[[ The data, beginning ]]

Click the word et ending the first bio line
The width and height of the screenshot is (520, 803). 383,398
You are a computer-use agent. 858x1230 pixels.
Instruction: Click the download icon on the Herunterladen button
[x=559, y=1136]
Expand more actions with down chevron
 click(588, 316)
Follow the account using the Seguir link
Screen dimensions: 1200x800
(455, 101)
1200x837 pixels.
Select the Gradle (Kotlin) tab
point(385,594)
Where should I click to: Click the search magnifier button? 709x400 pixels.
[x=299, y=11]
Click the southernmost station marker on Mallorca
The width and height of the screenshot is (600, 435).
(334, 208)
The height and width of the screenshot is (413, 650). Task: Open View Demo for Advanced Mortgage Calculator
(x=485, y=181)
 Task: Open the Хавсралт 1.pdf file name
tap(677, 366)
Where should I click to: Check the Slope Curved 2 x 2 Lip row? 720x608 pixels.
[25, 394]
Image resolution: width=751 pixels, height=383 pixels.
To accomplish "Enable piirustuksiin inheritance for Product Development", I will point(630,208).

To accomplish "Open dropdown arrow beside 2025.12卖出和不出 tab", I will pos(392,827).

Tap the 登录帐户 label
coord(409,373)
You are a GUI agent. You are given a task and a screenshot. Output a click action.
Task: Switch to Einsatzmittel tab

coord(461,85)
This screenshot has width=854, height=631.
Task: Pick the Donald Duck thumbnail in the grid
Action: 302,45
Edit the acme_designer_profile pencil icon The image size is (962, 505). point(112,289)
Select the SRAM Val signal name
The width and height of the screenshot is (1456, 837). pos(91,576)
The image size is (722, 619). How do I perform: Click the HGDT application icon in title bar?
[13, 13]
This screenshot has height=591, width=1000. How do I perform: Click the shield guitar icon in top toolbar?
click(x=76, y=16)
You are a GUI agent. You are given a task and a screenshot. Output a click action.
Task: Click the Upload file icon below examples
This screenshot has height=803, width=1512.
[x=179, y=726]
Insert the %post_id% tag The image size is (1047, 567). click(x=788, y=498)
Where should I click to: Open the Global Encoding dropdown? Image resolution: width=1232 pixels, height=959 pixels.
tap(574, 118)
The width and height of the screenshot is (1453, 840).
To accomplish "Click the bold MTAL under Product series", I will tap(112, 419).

[[ The data, end ]]

• Task to carry out: Word for word, restate the lines of the listing above starting at the line with "You are a computer-use" and ending at the line with "Insert the %post_id%", and nothing outside them.

• Task solution:
You are a computer-use agent. 858x1230 pixels.
Instruction: Click the download icon on the Herunterladen button
[x=559, y=1136]
Expand more actions with down chevron
 click(588, 316)
Follow the account using the Seguir link
Screen dimensions: 1200x800
(455, 101)
1200x837 pixels.
Select the Gradle (Kotlin) tab
point(385,594)
Where should I click to: Click the search magnifier button? 709x400 pixels.
[x=299, y=11]
Click the southernmost station marker on Mallorca
The width and height of the screenshot is (600, 435).
(334, 208)
The height and width of the screenshot is (413, 650). Task: Open View Demo for Advanced Mortgage Calculator
(x=485, y=181)
 Task: Open the Хавсралт 1.pdf file name
tap(677, 366)
Where should I click to: Check the Slope Curved 2 x 2 Lip row? 720x608 pixels.
[25, 394]
Image resolution: width=751 pixels, height=383 pixels.
To accomplish "Enable piirustuksiin inheritance for Product Development", I will point(630,208).

To accomplish "Open dropdown arrow beside 2025.12卖出和不出 tab", I will pos(392,827).

Tap the 登录帐户 label
coord(409,373)
You are a GUI agent. You are given a task and a screenshot. Output a click action.
Task: Switch to Einsatzmittel tab

coord(461,85)
This screenshot has width=854, height=631.
Task: Pick the Donald Duck thumbnail in the grid
Action: 302,45
Edit the acme_designer_profile pencil icon The image size is (962, 505). point(112,289)
Select the SRAM Val signal name
The width and height of the screenshot is (1456, 837). pos(91,576)
The image size is (722, 619). How do I perform: Click the HGDT application icon in title bar?
[13, 13]
This screenshot has height=591, width=1000. How do I perform: Click the shield guitar icon in top toolbar?
click(x=76, y=16)
You are a GUI agent. You are given a task and a screenshot. Output a click action.
Task: Click the Upload file icon below examples
This screenshot has height=803, width=1512.
[x=179, y=726]
Insert the %post_id% tag The image size is (1047, 567). click(x=788, y=498)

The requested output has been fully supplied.